Research is not done in isolation. We have collaborators with whom we work at other institutions. It is not uncommon to want to provide access to data between institutions in an automated fashion. That is, machine A makes a connection to machine B and checks to see if new data has been collected by B. If so, it is transferred from B to A. This is done securely by what is called a “cron job” or “scheduled task” operating over an SSL(Secure Socket Layer) connection using public private key authentication. Trust me, it makes good sense and happens all the time. But we have disabled these functions for the users of the University system because they present a possible security loophole. We find ourselves in between another rock and a hard place.

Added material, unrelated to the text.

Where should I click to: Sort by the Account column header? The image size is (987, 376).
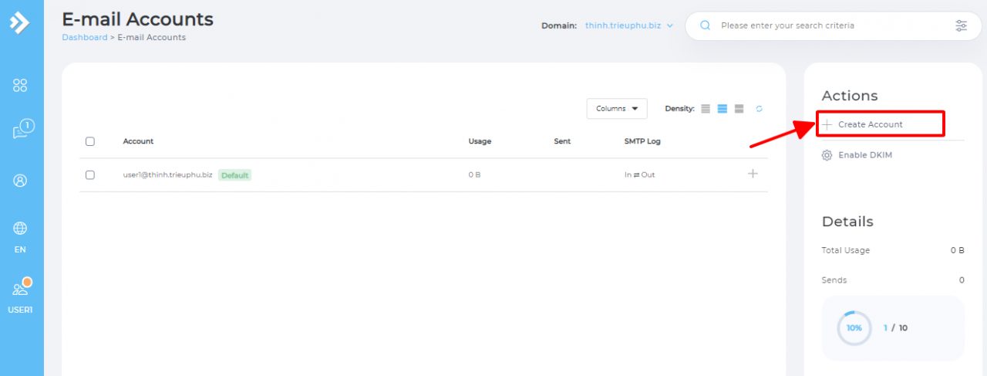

One final example. For a variety of reasons, like HIPPA compliance and IRB requirements, we can’t send information about subject activity to researcher via email. (Actually, we could but getting researchers to use secure email is very difficult.) As an alternative, we can ask the researchers to check their secure website every ten minutes to check and see if anything has happened that requires their attention, but that doesn’t work either. One solution we have found is that when something happens on the website we can send a very simple email to the researcher, unsecured, that says their attention is needs. No private information. Just a note to say they are needed. They can then securely connect to the site and take care of business – an optimal use of everyone’s time. Recently, the University improved the security and quality of the email services by requiring the user to login to send mail. This protects us from program that spew unauthorized spam mail. Unfortunately, it also blocks our legitimate notifications.

Having drawn a picture of some of the drawbacks of academic life in a green zone, let me make clear that I like life in a green zone. It makes many of the things I want to do easier. It provides me with 24x7 monitors for my systems, assures better power and internet connections, and gives me reliable automatic backup. Further, when we encounter most of the problems mentioned above, it is possible by getting to senior technical people to correct the problem. For example, when I raised the issue of automated email notifications, I was told that I could have my server “white listed”, i.e. by providing the address of the machine that would be sending notifications in advance, the controlling personnel would make sure the mail was still accepted.

The issue, and the point of this blog entry, is that just as we had to develop a better form of communication between users and the “high priests” of centralized systems in the 70’s so today we need to provide better communications between the denizens of the academic community and the technical staff patrolling and protecting the green zone. The academic life is about exploring and developing the new world and sometimes this exploration can be stymied when those protecting us don’t understand what we are trying to do.